Source material:
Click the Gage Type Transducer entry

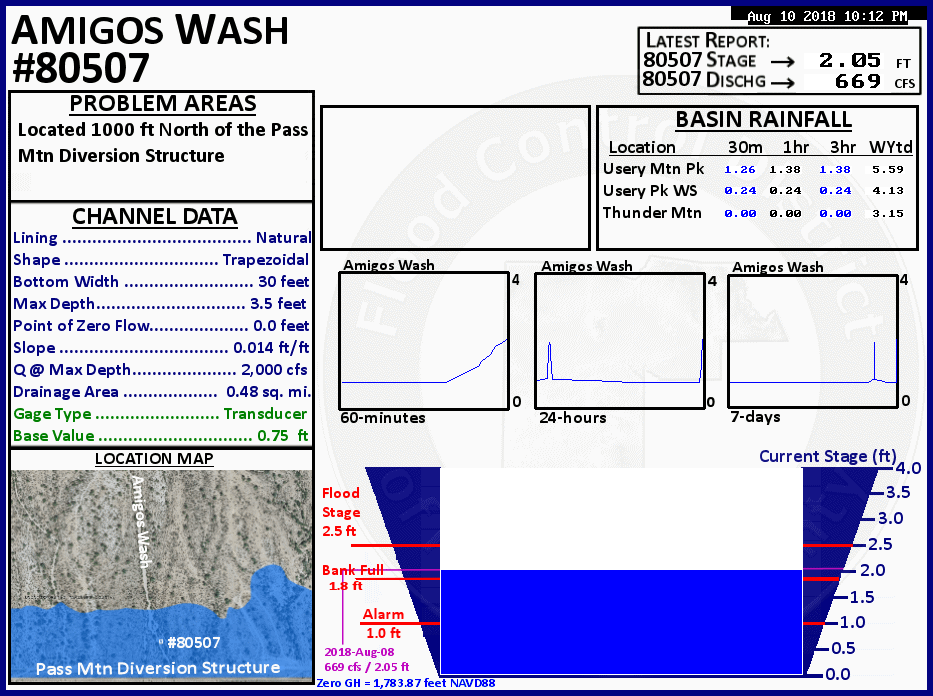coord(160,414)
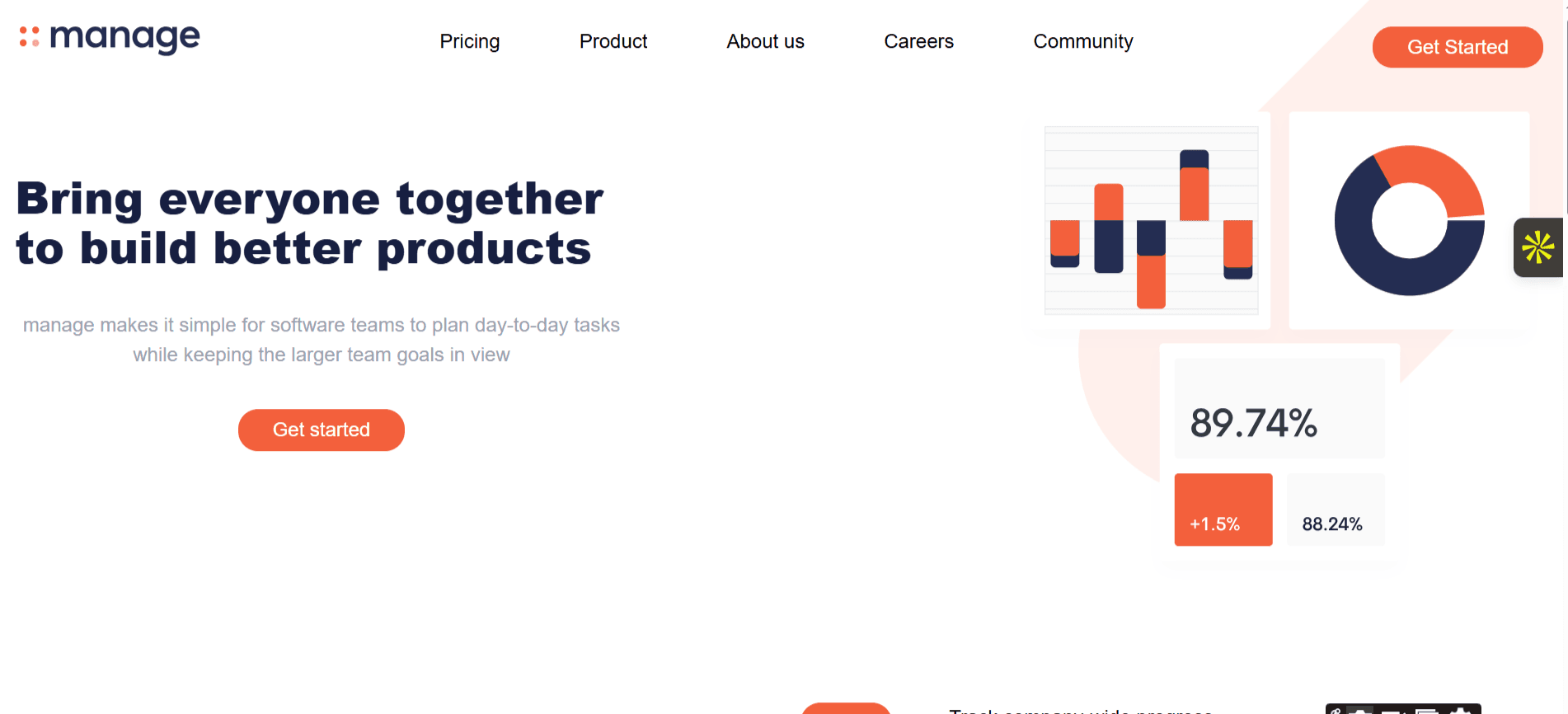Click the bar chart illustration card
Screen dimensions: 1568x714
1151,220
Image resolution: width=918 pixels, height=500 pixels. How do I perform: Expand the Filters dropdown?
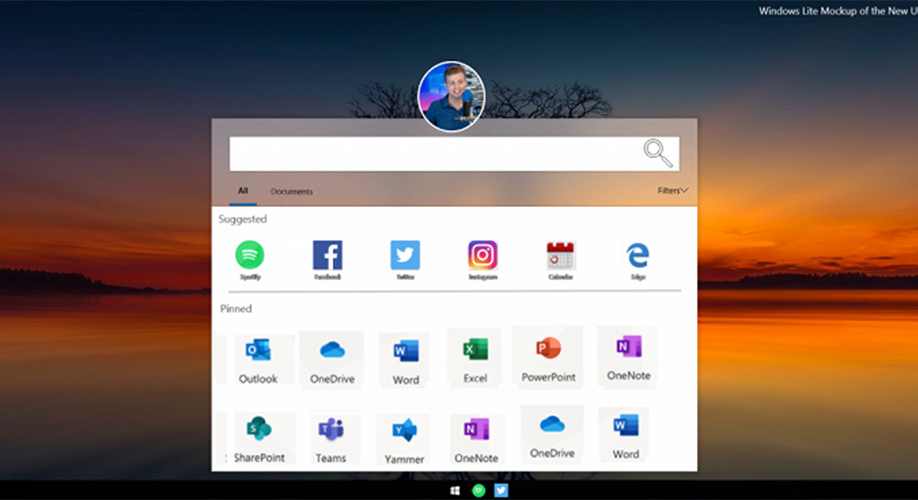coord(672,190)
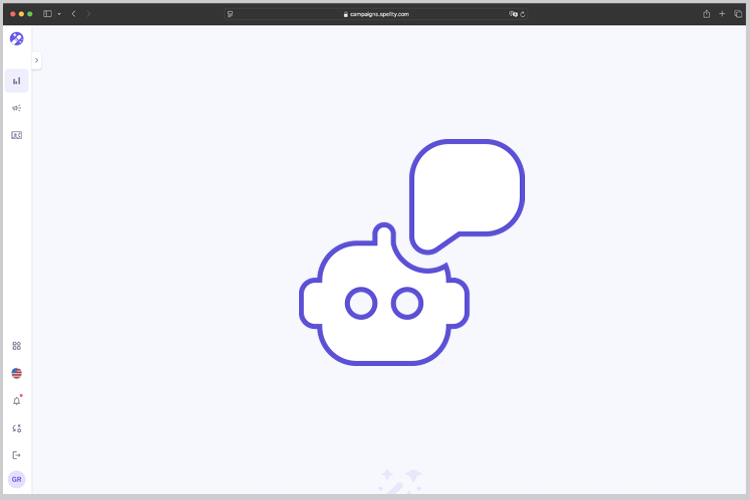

About this task: Once the pictures are removed, repeat all of the data above exactly.

Solved problem:
Click the Gage Type Transducer entry

coord(160,414)
Click the bar chart illustration card
Screen dimensions: 1568x714
1151,220
Image resolution: width=918 pixels, height=500 pixels. How do I perform: Expand the Filters dropdown?
coord(672,190)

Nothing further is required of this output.